§ **Work to complete**: Using the records below, please work out how many lines contain "agent"; answer with the number alone.

§ **Task inputs**:
━━━━━━━━━━━━━━━━━━━━━━━━━━━━━━
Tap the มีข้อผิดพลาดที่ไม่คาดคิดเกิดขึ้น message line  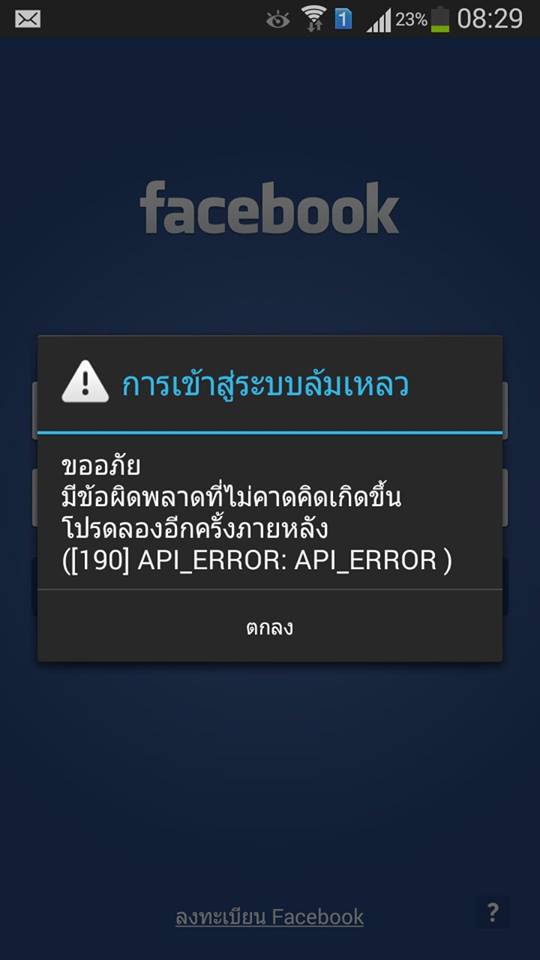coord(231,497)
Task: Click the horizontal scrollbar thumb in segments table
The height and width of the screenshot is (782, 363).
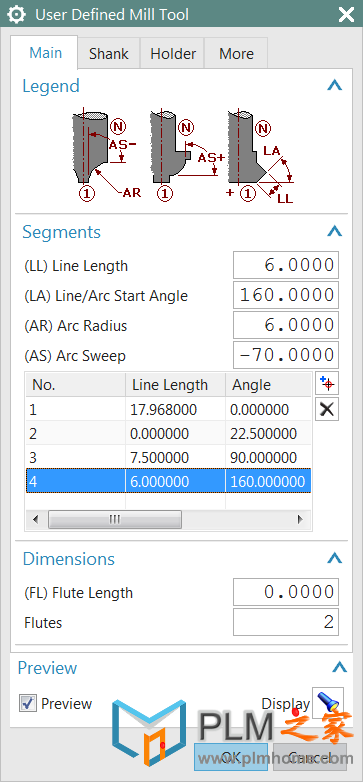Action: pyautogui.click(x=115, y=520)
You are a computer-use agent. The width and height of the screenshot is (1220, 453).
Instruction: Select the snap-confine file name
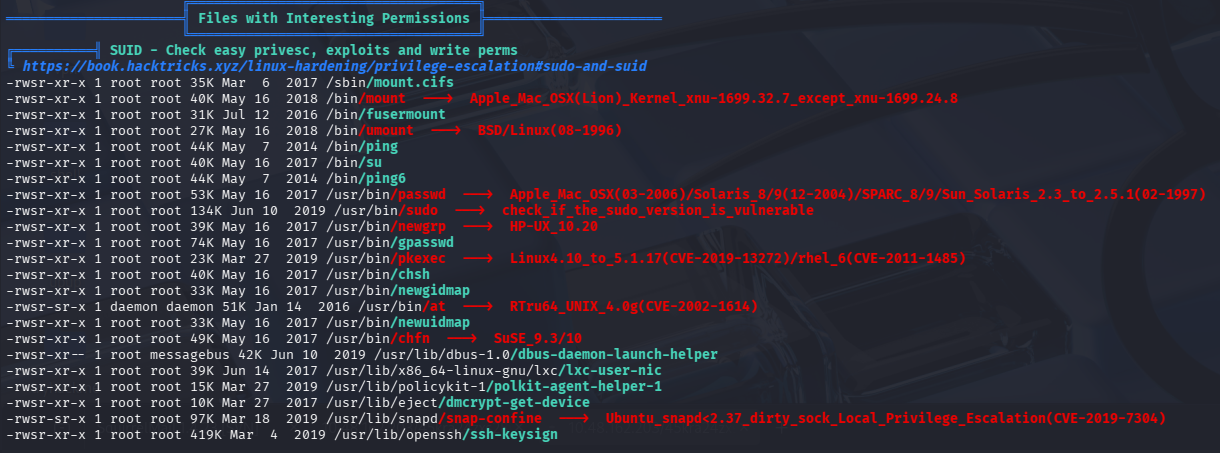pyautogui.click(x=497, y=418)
━━━━━━━━━━━━━━━━━━━━━━━━━━━━━━
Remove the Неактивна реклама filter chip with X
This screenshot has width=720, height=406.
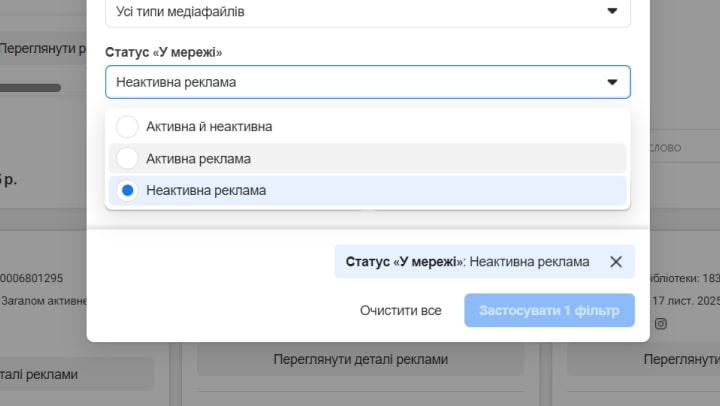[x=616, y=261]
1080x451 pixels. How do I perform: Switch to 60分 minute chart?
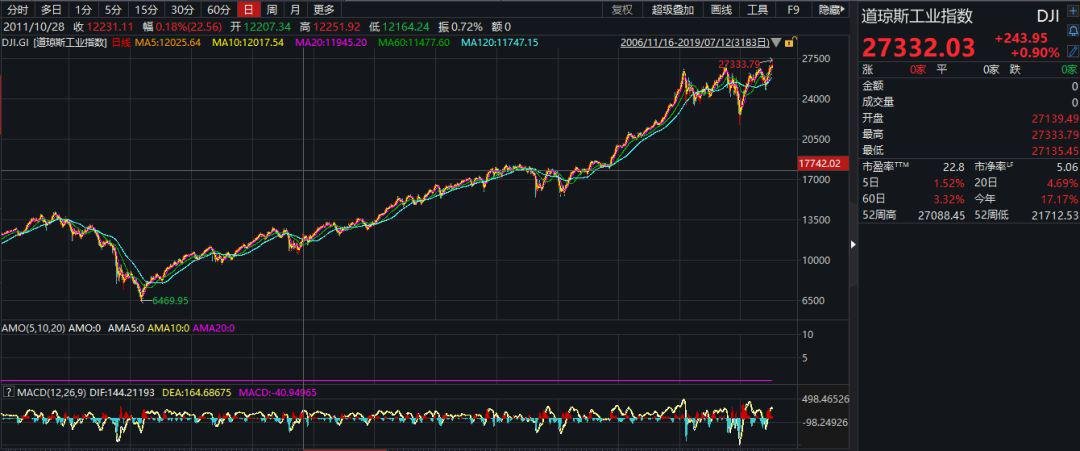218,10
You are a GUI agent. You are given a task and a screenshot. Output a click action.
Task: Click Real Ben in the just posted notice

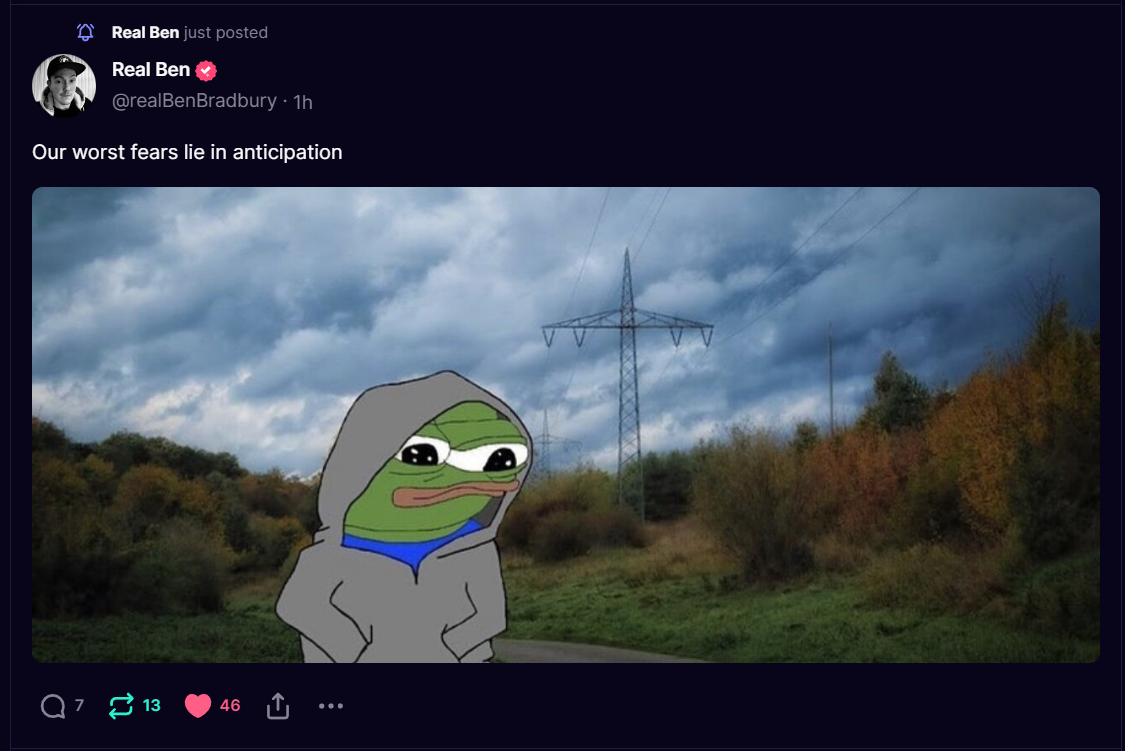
━━━━━━━━━━━━━━━━━━━━━━━━━━━━━━
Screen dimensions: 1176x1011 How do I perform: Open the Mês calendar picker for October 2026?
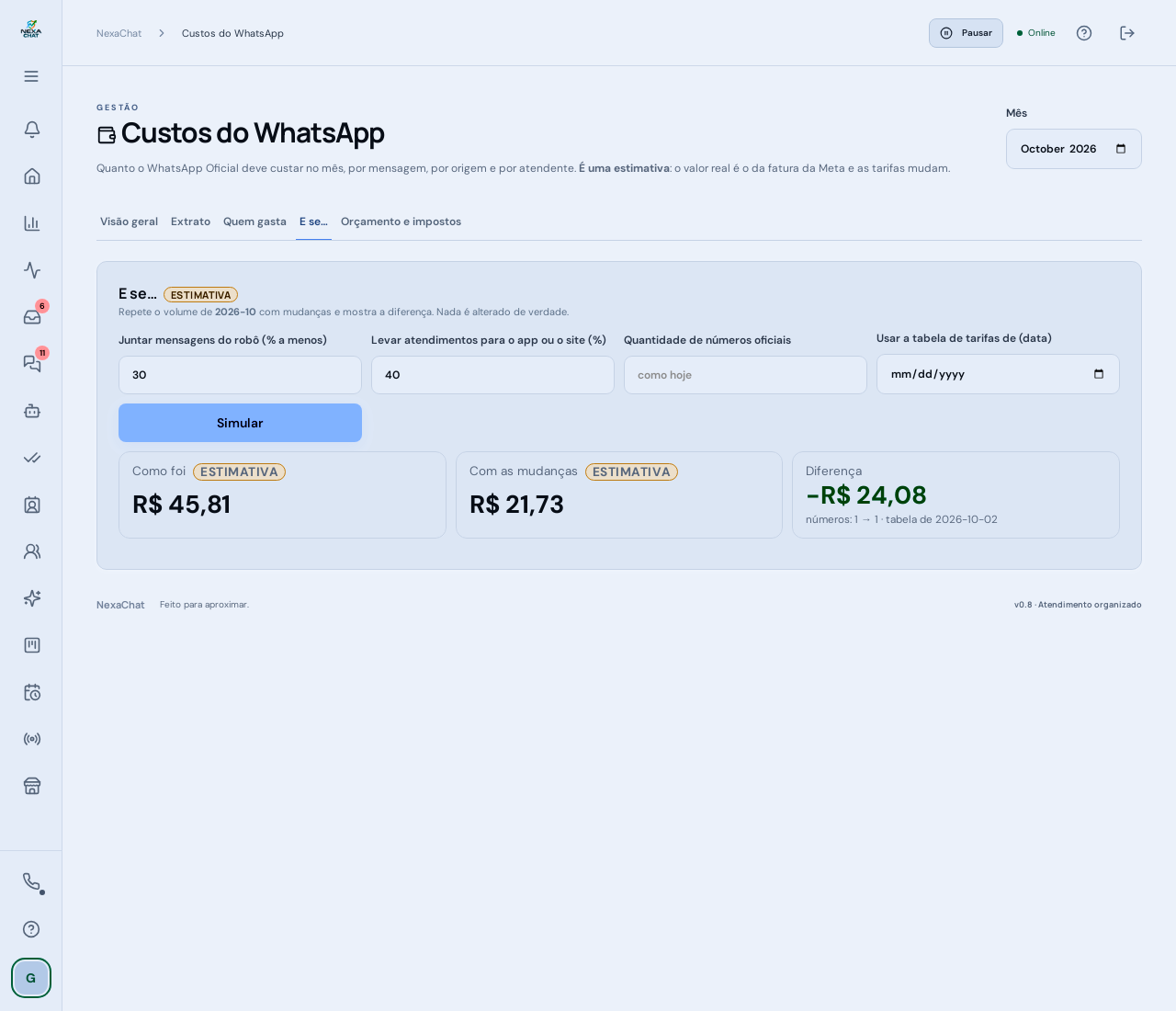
━━━━━━━━━━━━━━━━━━━━━━━━━━━━━━
§ **Solution to this task**: 2